**Work instruction:** Could you reproduce, exactly and alone, the lines running from the one with "Close the downloads bar" to the end of the data below?

**Stored data:**
======
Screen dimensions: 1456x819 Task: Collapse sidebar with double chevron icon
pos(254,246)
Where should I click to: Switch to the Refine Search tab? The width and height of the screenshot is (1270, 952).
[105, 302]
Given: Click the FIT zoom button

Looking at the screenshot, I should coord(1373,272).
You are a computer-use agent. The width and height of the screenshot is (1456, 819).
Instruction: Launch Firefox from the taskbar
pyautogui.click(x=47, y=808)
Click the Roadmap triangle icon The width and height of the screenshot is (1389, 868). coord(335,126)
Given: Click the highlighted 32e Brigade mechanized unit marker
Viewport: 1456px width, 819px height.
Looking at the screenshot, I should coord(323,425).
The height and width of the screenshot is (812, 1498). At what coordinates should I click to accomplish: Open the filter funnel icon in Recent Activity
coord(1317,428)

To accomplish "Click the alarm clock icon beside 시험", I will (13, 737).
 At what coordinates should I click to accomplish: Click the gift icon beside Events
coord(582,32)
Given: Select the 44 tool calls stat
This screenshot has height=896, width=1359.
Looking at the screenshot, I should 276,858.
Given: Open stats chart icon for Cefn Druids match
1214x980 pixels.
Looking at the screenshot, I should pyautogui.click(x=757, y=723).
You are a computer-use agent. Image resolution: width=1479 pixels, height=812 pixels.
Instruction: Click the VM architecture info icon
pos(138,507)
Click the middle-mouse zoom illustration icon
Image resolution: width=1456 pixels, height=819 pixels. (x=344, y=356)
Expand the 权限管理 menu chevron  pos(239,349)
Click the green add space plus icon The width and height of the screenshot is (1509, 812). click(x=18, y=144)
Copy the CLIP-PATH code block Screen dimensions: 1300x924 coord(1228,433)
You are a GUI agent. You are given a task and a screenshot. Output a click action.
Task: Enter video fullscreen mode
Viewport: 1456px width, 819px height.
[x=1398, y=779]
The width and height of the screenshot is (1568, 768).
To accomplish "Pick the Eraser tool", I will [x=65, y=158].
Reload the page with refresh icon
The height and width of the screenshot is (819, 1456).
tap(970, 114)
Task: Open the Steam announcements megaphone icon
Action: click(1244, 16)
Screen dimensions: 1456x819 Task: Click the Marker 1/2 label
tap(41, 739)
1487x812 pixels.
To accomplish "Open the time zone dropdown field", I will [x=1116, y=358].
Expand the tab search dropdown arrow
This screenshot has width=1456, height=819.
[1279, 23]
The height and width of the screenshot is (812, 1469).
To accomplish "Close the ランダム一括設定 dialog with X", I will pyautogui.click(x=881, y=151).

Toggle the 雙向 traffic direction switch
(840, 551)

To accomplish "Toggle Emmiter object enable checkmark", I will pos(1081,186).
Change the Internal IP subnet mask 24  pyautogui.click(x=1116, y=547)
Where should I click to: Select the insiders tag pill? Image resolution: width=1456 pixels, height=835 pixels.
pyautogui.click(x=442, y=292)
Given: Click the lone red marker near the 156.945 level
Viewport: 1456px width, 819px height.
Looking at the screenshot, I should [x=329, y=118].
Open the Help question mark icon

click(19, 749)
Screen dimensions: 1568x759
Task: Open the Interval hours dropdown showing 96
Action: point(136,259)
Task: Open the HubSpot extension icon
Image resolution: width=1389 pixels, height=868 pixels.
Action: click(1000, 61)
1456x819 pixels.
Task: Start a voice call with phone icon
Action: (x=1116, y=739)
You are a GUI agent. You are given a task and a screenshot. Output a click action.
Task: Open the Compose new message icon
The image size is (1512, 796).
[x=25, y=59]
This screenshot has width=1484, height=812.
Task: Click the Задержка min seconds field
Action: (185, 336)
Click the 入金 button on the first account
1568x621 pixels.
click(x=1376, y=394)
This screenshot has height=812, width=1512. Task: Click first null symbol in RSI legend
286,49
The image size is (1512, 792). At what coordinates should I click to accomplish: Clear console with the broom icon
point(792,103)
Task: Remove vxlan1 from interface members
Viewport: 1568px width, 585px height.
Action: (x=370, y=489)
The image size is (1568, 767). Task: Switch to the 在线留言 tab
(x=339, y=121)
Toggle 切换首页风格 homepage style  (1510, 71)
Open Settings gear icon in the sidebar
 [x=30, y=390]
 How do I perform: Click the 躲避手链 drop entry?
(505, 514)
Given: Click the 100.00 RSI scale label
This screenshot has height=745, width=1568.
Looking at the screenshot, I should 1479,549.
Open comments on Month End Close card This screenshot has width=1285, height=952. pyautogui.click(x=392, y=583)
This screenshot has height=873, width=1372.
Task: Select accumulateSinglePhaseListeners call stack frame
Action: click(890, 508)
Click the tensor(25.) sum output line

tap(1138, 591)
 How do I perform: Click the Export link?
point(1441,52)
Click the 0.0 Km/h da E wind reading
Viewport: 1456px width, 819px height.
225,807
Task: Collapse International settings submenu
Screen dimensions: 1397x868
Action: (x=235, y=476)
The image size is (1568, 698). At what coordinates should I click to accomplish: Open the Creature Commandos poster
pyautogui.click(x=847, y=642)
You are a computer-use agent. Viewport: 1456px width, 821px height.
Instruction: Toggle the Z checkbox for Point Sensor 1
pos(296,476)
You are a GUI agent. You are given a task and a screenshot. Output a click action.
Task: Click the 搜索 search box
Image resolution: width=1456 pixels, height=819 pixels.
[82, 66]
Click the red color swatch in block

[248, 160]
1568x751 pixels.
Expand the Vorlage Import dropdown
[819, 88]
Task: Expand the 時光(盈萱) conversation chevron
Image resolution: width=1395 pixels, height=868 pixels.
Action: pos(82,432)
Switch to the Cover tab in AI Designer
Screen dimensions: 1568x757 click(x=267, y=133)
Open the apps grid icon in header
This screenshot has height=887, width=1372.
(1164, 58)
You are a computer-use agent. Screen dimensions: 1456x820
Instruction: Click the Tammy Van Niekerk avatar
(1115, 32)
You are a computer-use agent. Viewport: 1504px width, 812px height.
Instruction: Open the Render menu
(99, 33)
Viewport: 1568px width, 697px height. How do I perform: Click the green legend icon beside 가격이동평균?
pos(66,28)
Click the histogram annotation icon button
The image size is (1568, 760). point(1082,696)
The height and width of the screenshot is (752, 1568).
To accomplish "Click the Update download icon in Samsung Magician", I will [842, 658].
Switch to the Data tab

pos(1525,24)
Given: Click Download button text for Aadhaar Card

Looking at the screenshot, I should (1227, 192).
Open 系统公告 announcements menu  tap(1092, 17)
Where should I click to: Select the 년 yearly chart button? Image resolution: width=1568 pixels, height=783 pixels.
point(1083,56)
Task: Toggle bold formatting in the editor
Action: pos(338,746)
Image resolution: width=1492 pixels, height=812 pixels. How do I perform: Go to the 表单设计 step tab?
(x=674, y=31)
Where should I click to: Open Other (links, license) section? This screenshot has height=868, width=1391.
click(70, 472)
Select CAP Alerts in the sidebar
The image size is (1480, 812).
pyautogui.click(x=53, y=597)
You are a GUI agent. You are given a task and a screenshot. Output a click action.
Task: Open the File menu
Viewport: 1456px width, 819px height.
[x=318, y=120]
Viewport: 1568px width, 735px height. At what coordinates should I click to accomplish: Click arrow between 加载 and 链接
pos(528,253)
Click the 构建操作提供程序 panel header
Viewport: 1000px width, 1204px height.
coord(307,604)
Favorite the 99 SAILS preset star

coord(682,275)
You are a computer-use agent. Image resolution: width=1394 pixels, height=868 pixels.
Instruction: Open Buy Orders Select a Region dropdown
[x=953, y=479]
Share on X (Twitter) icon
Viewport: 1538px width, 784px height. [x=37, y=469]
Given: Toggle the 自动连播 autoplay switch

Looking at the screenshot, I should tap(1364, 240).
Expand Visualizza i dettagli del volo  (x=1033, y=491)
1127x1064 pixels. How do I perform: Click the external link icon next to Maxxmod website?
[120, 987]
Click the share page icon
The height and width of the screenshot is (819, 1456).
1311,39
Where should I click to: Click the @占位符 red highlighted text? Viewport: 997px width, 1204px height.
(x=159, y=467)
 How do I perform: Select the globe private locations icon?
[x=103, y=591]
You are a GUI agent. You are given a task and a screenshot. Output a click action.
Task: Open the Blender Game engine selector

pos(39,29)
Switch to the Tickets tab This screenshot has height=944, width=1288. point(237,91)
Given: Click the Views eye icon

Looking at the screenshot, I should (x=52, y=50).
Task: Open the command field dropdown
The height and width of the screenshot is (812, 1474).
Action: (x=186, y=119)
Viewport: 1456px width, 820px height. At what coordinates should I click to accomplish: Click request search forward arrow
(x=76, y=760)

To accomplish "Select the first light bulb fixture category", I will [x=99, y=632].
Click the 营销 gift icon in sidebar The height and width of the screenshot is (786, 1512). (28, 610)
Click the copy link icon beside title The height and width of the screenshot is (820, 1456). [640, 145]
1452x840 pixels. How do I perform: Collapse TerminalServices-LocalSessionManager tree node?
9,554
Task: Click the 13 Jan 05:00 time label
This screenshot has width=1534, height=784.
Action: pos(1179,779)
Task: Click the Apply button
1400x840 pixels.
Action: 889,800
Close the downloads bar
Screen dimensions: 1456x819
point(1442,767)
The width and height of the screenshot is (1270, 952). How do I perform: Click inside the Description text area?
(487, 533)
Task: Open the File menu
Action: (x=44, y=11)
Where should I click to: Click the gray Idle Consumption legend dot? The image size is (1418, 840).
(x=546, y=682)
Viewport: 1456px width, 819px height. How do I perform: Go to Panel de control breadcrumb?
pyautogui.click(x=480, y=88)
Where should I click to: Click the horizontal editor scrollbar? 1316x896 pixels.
======
**Written solution:**
Close the downloads bar
Screen dimensions: 1456x819
point(1442,767)
The width and height of the screenshot is (1270, 952). How do I perform: Click inside the Description text area?
(487, 533)
Task: Open the File menu
Action: (x=44, y=11)
Where should I click to: Click the gray Idle Consumption legend dot? The image size is (1418, 840).
(x=546, y=682)
Viewport: 1456px width, 819px height. How do I perform: Go to Panel de control breadcrumb?
pyautogui.click(x=480, y=88)
Where should I click to: Click the horizontal editor scrollbar? 1316x896 pixels.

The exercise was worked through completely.